Structure Prediction
Ioannis Tsochantaridis (Google)

Learning general functional dependencies over arbitrary inputs and outputs is one of the key challenges in machine learning. Recent progress in kernel methods has focused on designing flexible and powerful input representations, greatly increasing the range of applicability of learning methods to input representations based on strings, graphs, automata, etc. However, the output variables in supervised learning have typically been restricted to be either binary or real-valued. There are many real-world applications, nevertheless, where the outputs to be predicted have some meaningful internal structure (e.g. sequences, trees, graphs), or where multiple correlated outputs should be jointly predicted.
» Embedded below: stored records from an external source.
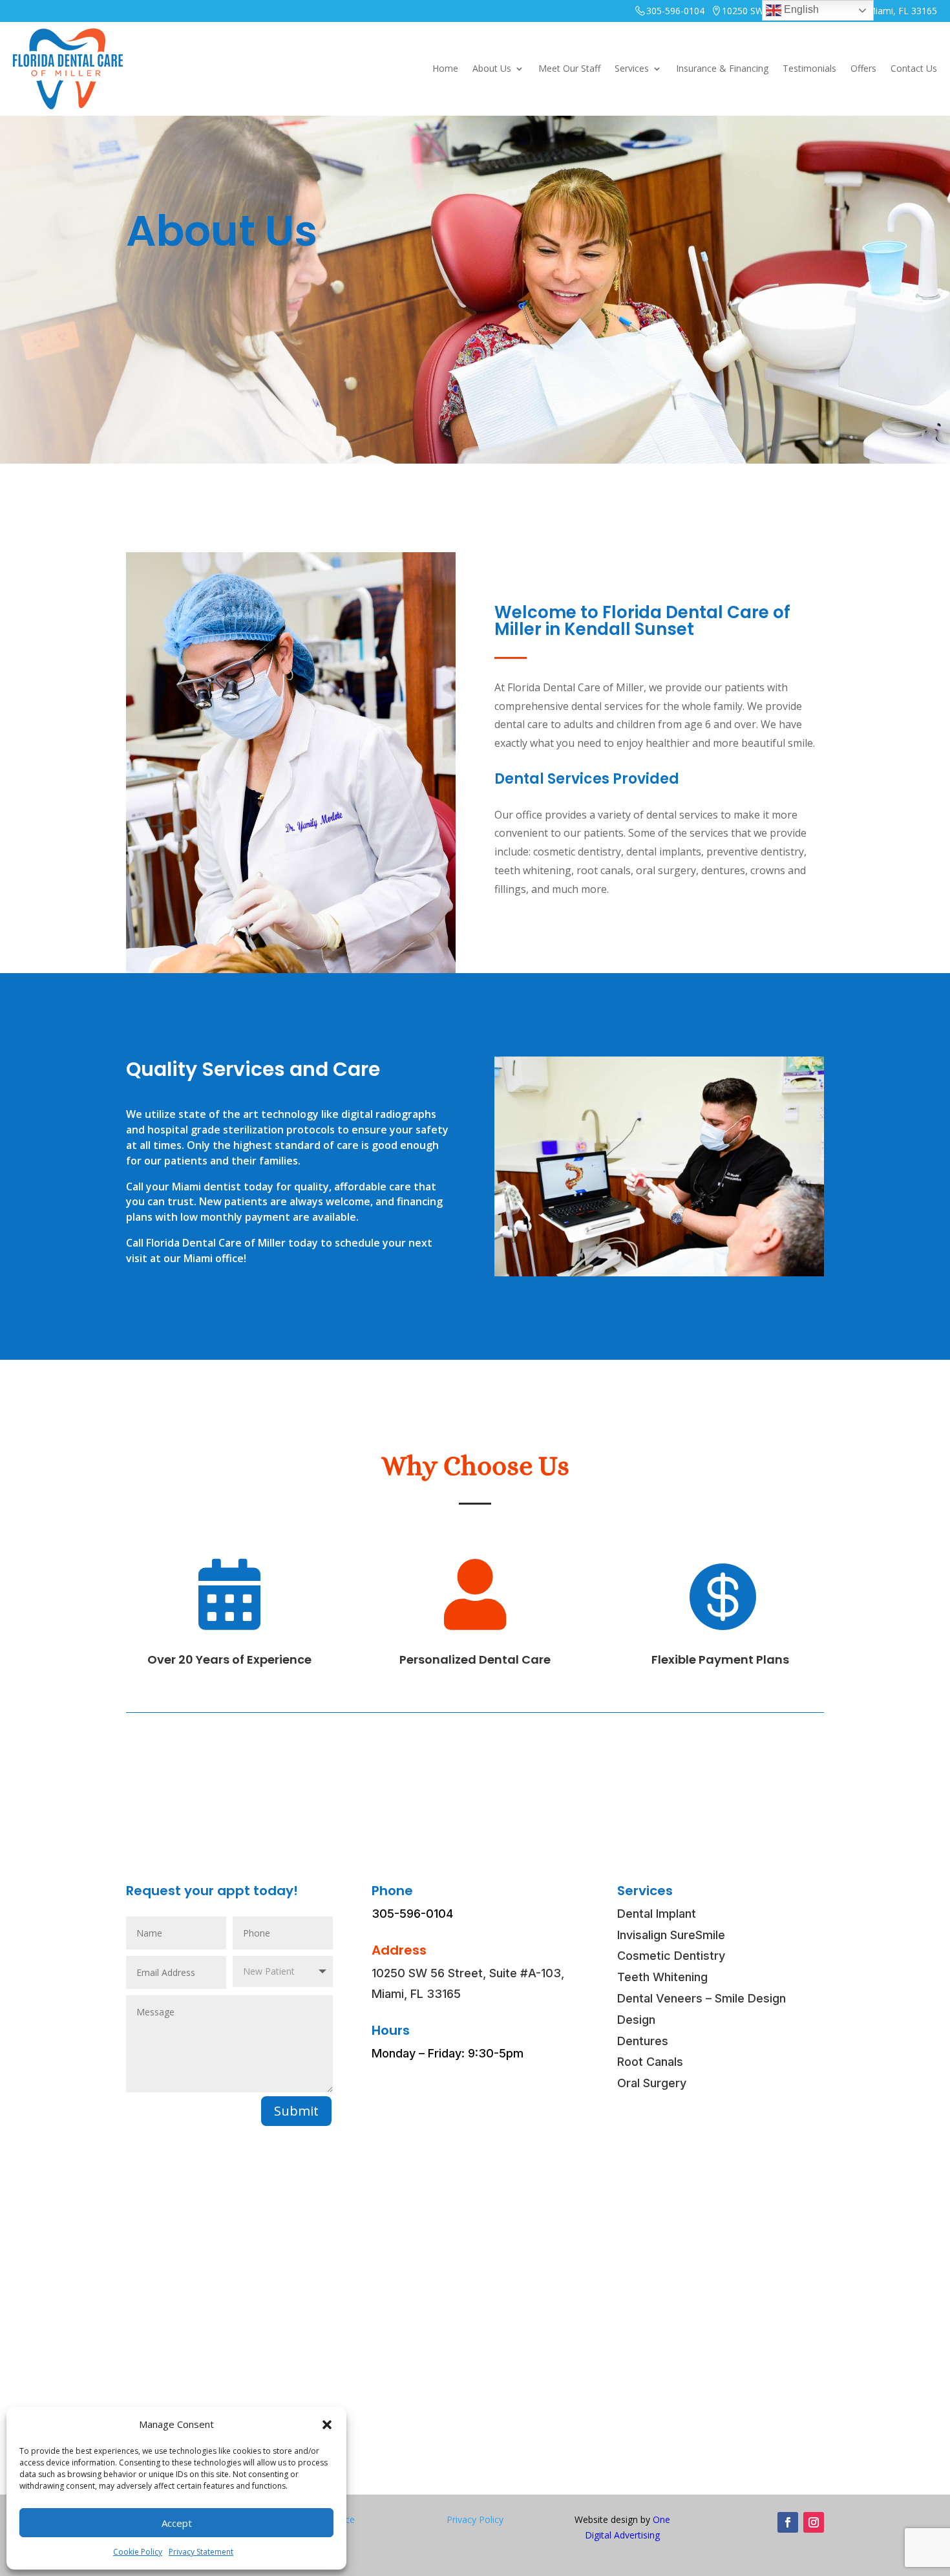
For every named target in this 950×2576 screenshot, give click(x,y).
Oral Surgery (651, 2083)
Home (445, 68)
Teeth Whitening (662, 1977)
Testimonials (809, 68)
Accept (177, 2523)
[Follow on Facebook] (787, 2522)
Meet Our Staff (569, 68)
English (800, 9)
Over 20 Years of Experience (229, 1659)
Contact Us (914, 68)
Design (636, 2019)
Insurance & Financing (722, 68)
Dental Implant (656, 1913)
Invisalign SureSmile (671, 1935)
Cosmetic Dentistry (671, 1955)
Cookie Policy (137, 2551)
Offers (863, 68)
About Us (491, 68)
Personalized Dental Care (475, 1659)
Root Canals (650, 2061)
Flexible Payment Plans (720, 1659)
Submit (296, 2111)
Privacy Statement (201, 2551)
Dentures (642, 2041)
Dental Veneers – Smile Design (701, 1998)
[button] (327, 2424)
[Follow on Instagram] (813, 2522)
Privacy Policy (475, 2519)
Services (632, 68)
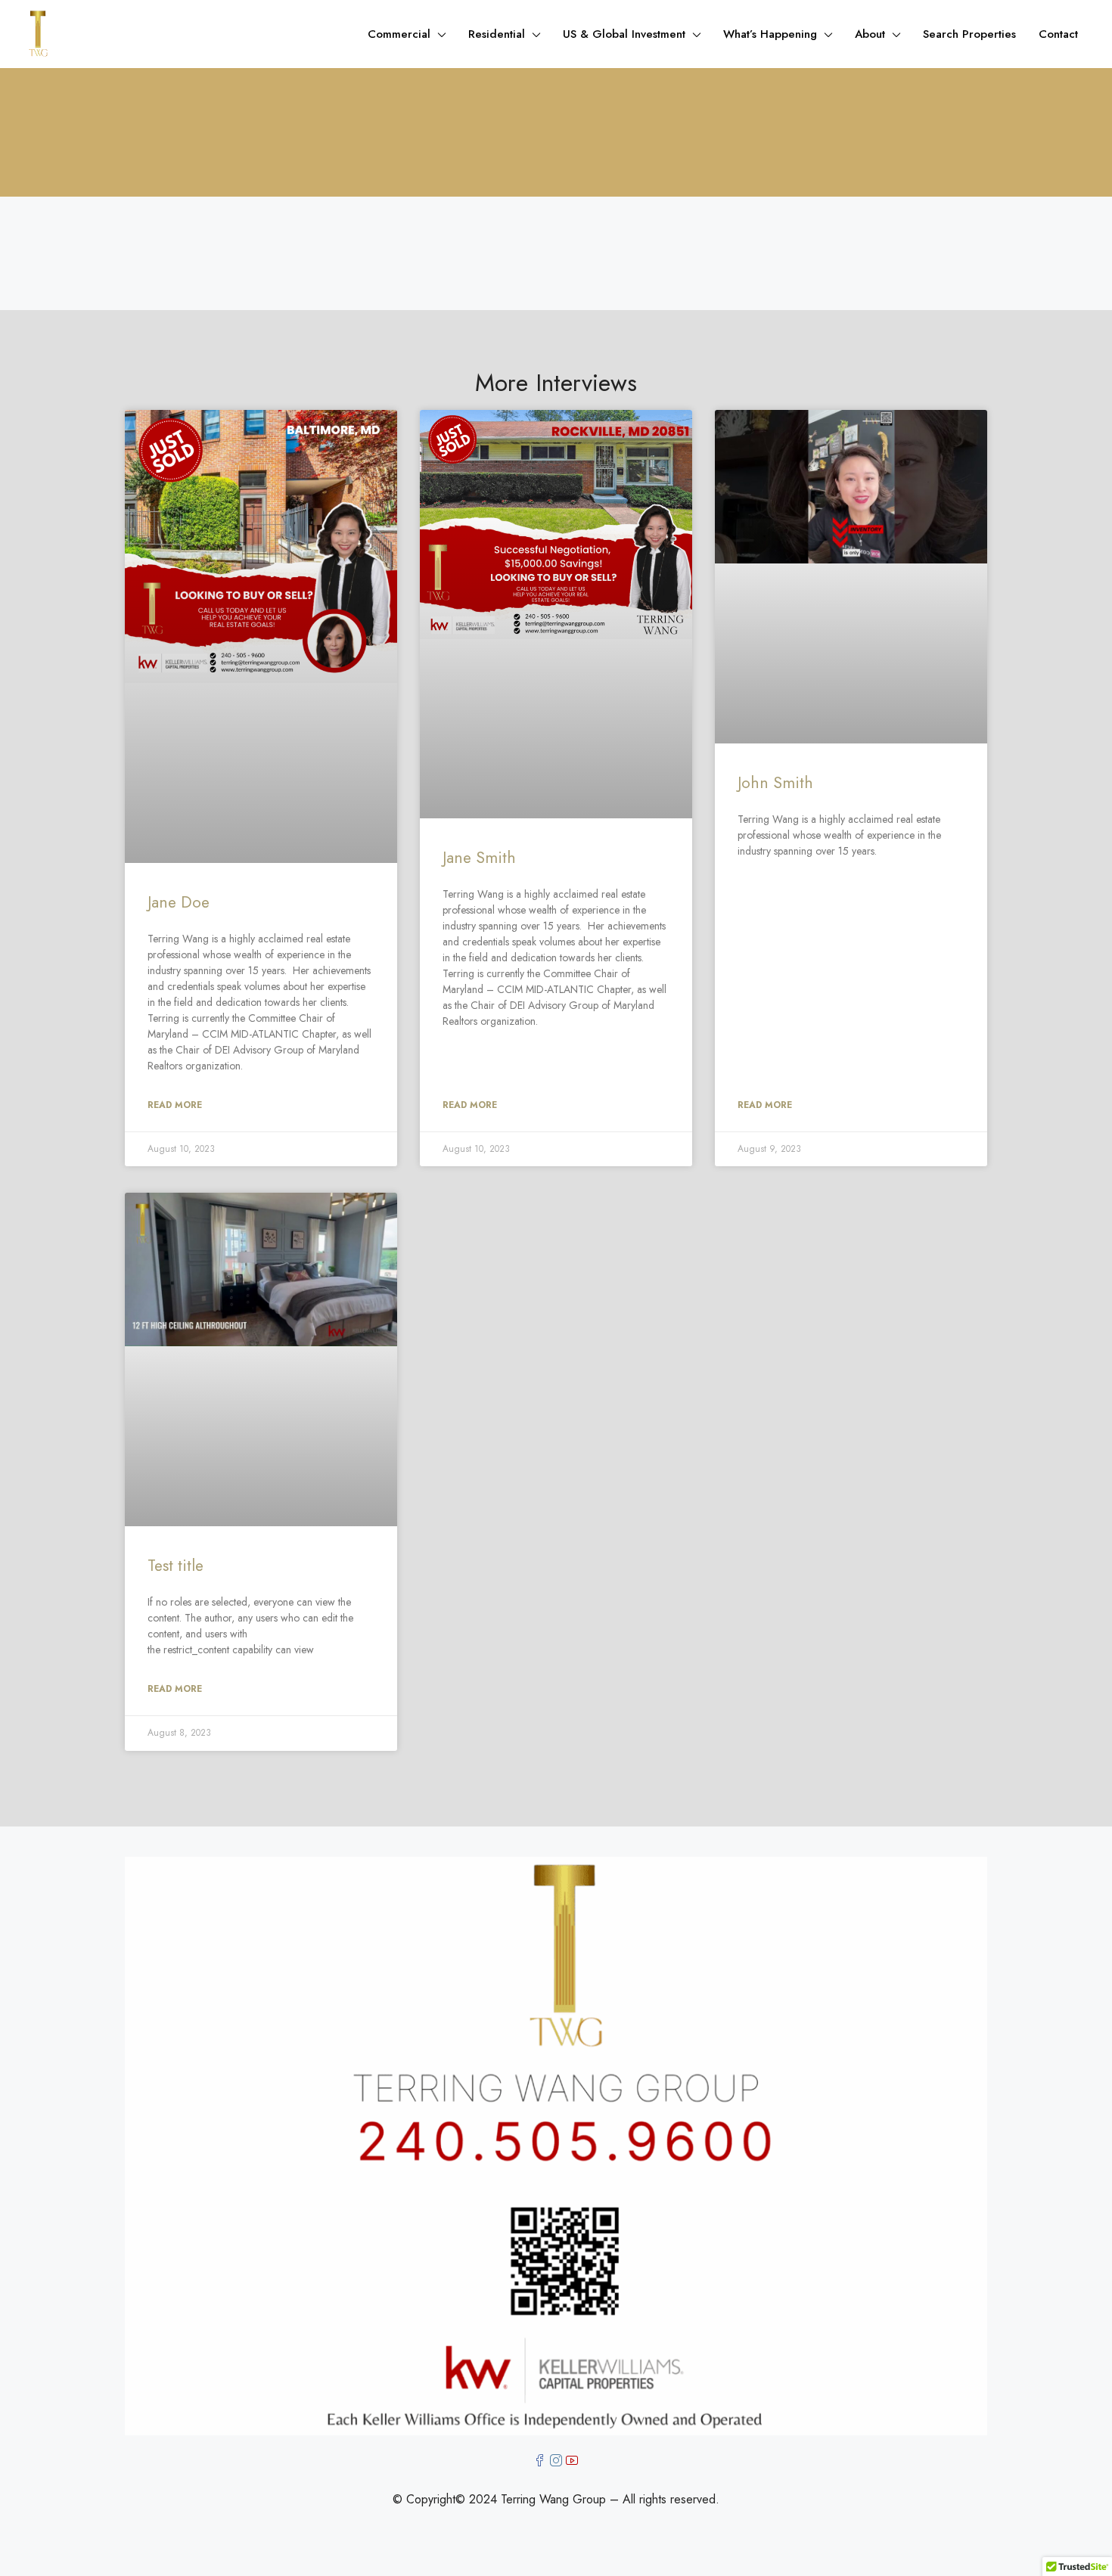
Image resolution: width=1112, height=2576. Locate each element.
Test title (175, 1565)
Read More (175, 1105)
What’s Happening (770, 34)
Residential (496, 34)
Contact (1058, 34)
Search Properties (969, 34)
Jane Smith (479, 857)
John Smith (775, 782)
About (870, 34)
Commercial (399, 34)
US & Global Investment (624, 34)
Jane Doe (179, 902)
Such problems, commonly called structure prediction problems, have recently drawn particular attention. Several approaches have been proposed and applied to problems in areas such asinformation retrieval, natural language processing, bioinformatics etc. In this talk I will give an overview of structured prediction, focusing on a specific generalization of support vector machines, and discuss challenges posed by practical applications.
Classification of biological sequences with kernel methods
Jean-Philippe Vert (Ecole des Mines de Paris)
The increasing amount of gene and protein sequences generated by sequencing projects has boosted the development of statistical and machine learning algorithms to compare and classify biological sequences. Kernel methods in general, and support vector machines in particular, lends themselves particularly well to this problem thanks to their capacity to manipulate any type of data as long as a positive definite kernel is defined. In this talk I will review different ways to make kernels for variable-length sequences and illustrate their applications in the context of biological sequence classification.
As this is the first talk in the workshop, I will start with a short introduction to kernel methods.